Mad Life.

[Jaehyun x Taeyong]

[Yuta x Ten]

[Johnny x Taeyong]

YAOI, OOC.

Semua cast di ff ini milik tuhan, orang tua mereka, dan SM Ent.

FF ini berasal dari otakku sendiri. Jika ada kesamaan dengan FF lain hanyalah sebuah kebetulan.

Terinspirasi dari lagu Mad City—NCT 127.

Dilarang keras sengaja meniru ide dan isi cerita. Aku memang masih bocah, tapi tolong hargai karya abal-abal bocah yang satu ini, ya ^^


Happy Reading~ ^^


You make me so mad

You're different, you're making me go mad

I'm gonna be so mad

This luxurious fancy place Baby Look at me

Look at me, You make me so mad


Aku memakai topeng.

Maksudku, bukan memakai topeng setiap saat. Ini seperti perumpamaan.

Aku menjadi sosok cutie pie di depan kamera dan Taeyong Hyung.

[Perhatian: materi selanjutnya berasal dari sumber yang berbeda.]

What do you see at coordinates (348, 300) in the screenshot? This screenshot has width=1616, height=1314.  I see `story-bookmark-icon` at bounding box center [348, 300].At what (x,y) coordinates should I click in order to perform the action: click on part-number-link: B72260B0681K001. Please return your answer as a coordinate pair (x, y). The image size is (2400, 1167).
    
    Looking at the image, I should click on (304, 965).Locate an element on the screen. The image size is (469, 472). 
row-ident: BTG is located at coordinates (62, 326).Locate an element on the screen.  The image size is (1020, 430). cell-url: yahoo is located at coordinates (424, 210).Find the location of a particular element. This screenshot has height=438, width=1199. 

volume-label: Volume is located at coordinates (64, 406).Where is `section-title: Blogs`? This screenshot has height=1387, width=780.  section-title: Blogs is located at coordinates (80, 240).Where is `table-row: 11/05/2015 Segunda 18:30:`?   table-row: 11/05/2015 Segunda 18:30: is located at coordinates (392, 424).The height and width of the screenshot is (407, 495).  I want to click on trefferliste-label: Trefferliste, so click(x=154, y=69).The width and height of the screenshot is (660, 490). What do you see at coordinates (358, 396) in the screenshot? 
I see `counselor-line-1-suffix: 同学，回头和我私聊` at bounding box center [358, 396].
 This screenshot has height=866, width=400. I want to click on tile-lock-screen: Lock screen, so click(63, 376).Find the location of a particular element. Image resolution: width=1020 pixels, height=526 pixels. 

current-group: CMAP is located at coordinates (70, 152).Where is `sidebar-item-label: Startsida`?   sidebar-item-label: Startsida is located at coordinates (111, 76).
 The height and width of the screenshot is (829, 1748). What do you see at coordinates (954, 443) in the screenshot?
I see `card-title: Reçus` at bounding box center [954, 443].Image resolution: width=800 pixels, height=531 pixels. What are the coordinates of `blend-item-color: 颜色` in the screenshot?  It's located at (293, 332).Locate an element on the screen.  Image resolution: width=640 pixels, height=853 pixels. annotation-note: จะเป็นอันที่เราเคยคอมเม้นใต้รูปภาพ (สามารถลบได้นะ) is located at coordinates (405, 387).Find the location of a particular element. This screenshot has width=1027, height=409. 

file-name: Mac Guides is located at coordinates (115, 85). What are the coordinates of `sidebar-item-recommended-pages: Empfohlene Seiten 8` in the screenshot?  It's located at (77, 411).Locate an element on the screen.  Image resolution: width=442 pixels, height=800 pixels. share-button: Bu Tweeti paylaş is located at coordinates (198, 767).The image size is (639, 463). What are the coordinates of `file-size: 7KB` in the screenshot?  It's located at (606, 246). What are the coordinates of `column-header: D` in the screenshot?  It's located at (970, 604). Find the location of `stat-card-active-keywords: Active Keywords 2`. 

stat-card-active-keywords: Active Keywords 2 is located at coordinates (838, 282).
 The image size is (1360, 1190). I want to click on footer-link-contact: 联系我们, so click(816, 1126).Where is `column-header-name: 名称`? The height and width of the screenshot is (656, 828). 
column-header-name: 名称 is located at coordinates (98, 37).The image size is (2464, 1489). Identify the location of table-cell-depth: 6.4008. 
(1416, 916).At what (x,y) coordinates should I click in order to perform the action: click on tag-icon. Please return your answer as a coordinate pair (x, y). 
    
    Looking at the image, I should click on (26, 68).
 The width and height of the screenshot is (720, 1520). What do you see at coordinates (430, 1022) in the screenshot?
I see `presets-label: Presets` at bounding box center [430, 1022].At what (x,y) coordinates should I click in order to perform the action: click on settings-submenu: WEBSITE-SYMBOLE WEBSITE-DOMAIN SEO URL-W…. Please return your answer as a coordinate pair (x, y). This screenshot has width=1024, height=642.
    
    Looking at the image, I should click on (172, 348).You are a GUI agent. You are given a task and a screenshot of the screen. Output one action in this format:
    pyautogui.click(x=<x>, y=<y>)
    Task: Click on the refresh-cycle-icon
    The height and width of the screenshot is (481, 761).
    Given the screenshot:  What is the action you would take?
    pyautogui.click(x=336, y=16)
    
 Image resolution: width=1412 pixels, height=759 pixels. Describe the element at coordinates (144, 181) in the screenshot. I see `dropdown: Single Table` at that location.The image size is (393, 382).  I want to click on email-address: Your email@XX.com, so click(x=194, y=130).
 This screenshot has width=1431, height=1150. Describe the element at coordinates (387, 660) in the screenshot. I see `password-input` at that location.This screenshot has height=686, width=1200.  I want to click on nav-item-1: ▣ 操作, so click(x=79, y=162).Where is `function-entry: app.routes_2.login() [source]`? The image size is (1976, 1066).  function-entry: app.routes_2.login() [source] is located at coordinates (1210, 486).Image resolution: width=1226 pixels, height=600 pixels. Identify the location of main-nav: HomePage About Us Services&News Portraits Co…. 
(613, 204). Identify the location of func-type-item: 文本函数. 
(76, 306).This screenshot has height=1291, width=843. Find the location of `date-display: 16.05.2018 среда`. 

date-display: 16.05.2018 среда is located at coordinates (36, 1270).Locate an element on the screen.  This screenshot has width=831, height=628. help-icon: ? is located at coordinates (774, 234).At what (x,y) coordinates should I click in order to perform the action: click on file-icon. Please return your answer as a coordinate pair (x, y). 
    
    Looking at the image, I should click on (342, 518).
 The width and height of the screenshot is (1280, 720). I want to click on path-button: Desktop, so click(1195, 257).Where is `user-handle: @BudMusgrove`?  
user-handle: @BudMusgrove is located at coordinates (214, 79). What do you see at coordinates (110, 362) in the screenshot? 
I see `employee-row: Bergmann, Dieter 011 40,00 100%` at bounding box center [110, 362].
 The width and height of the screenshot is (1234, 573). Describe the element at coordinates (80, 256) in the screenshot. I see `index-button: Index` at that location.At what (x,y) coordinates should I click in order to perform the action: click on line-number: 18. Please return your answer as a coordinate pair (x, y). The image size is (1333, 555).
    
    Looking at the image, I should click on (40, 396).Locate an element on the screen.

Aku tahu, penggemar diluar sana lebih menyukaiku sebagai sosok yang manis dengan dimple ku. Manager Hyung tidak henti-henti nya mengingatkanku untuk menjadi sosok ini dan itu untuk mengambil hati para penggemar.

Lelah? Tentu saja. Ini bukanlah diriku yang sebenarnya.

Mungkin untuk menjadi seorang cutie pie di depan penggemar, aku masih mampu melakukannya. Aku juga sosok idol pada umumnya yang merasa senang ketika penggemar menyukaiku.

Tapi untuk Taeyong Hyung? Cih.

Sebenarnya, Pihak SM dan Manager Hyung tidak menyuruhku untuk seperti ini. Ini semua karena desakan anggota NCT, bahkan trainee SM untuk membuatku lebih menghargai Taeyong Hyung.

Aku ingat wajah Taeyong Hyung yang terlihat gembira ketika aku pertama kali mengajaknya mengobrol. Ia tidak berhenti berbicara, mengatakan betapa senangnya dia karena aku berbicara dengannya, memaki-maki dirinya sendiri karena sempat percaya dengan gossip di kalangan trainee tentang diriku yang menghindarinya.

Aku tertawa miris dalam hati, karena memang gossip itu kenyataan.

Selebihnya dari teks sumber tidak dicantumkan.